▶ _Exercise task_: Convert the lines below, from the start through the line containing "Looking at the screenshot, I should pos(458,445).", into a Markdown table with the columns Row and Line text, giving each line a row number and skipping blank lines.

—————

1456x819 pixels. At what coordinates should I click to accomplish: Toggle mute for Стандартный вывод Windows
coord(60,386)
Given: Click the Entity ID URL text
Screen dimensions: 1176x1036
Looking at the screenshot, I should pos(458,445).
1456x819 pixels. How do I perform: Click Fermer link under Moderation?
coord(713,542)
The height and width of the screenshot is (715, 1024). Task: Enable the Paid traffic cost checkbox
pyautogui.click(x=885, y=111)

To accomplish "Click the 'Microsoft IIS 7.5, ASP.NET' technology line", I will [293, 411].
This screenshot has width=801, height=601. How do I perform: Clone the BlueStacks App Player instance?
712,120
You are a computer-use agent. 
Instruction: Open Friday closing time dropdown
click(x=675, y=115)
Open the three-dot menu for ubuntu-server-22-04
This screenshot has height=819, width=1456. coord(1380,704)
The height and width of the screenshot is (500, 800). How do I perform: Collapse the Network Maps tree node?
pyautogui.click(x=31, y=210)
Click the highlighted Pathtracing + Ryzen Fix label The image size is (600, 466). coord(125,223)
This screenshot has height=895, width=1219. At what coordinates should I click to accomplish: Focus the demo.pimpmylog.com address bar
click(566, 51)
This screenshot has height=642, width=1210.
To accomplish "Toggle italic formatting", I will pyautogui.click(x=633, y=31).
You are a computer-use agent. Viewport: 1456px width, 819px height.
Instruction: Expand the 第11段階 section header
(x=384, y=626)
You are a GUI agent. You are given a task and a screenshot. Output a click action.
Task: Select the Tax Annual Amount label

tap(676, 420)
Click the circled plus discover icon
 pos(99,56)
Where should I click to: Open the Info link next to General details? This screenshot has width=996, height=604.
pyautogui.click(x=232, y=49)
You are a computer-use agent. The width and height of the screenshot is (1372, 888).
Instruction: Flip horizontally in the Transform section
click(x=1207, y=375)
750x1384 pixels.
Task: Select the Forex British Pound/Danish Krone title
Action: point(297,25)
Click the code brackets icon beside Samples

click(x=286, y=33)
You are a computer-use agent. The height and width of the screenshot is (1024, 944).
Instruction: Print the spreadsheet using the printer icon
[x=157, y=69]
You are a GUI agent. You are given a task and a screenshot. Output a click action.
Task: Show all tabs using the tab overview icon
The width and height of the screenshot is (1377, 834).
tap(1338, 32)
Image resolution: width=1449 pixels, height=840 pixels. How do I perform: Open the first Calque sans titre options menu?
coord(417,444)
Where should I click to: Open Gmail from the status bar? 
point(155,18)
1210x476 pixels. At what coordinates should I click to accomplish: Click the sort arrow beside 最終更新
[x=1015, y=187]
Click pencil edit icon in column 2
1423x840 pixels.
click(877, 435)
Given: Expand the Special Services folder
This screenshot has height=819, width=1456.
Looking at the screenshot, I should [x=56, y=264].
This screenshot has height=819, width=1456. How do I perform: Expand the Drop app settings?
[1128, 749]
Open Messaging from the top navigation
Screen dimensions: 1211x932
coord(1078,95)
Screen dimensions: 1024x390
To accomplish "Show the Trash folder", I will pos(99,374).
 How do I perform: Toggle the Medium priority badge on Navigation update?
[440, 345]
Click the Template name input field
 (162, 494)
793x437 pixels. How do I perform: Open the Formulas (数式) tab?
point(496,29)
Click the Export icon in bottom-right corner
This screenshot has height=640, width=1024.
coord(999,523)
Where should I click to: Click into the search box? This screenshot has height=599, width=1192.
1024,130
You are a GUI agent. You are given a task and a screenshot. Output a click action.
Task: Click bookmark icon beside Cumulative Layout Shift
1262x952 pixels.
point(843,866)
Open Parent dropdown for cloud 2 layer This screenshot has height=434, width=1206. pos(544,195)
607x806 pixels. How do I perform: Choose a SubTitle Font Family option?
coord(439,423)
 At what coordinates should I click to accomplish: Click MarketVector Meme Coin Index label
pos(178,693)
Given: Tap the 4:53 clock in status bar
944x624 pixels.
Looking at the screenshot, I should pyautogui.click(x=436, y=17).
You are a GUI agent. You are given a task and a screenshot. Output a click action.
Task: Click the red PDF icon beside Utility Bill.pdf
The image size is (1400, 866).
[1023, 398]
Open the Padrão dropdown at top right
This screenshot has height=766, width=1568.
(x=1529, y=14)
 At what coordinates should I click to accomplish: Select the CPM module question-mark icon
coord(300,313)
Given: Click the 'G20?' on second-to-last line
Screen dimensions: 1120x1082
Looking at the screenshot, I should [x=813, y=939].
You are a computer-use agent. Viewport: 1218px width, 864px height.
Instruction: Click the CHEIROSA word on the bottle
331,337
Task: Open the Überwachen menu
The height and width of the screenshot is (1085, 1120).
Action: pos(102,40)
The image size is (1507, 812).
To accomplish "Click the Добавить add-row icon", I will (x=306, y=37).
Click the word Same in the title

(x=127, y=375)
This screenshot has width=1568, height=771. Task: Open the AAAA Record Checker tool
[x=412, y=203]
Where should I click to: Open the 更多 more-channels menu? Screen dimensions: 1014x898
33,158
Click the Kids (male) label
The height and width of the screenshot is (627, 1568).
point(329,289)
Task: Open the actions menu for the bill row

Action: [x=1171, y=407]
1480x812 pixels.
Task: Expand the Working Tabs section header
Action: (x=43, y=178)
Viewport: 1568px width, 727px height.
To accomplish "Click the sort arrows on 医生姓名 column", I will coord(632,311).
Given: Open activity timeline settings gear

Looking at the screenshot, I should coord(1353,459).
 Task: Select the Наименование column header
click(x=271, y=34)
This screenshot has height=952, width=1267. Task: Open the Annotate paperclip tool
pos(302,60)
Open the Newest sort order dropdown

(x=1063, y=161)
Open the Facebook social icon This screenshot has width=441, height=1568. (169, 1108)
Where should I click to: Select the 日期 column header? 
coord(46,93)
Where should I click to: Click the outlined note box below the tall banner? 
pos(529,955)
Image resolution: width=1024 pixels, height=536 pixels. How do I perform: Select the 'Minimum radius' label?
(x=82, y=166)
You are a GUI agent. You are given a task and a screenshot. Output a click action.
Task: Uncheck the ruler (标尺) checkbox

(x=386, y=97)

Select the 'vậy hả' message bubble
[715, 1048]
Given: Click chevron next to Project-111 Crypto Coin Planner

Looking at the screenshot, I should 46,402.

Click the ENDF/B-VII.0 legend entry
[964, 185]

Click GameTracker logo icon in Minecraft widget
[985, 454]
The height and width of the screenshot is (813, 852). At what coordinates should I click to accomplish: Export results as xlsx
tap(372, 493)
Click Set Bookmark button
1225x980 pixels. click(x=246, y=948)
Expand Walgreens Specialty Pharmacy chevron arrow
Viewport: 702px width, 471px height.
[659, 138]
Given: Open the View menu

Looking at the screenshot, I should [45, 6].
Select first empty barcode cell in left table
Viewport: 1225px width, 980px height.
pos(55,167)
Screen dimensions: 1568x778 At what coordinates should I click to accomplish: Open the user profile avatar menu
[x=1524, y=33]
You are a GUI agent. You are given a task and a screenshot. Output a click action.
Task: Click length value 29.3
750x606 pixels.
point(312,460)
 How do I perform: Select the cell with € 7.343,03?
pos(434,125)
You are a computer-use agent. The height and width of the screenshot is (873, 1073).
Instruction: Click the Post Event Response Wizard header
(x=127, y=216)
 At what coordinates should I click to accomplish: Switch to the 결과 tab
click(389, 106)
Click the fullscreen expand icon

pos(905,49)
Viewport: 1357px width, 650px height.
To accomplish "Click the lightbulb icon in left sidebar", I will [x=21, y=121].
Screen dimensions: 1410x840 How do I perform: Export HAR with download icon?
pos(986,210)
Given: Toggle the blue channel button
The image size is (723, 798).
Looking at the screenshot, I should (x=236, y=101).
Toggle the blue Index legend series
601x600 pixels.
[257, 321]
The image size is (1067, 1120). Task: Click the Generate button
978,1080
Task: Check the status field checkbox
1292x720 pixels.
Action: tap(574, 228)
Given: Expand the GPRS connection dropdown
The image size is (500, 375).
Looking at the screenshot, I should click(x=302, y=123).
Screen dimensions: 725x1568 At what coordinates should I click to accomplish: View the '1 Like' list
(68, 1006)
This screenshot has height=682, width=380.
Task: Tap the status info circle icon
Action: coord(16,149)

—————

▶ _Problem solution_:
| Row | Line text |
|---|---|
| 1 | 1456x819 pixels. At what coordinates should I click to accomplish: Toggle mute for Стандартный вывод Windows |
| 2 | coord(60,386) |
| 3 | Given: Click the Entity ID URL text |
| 4 | Screen dimensions: 1176x1036 |
| 5 | Looking at the screenshot, I should pos(458,445). |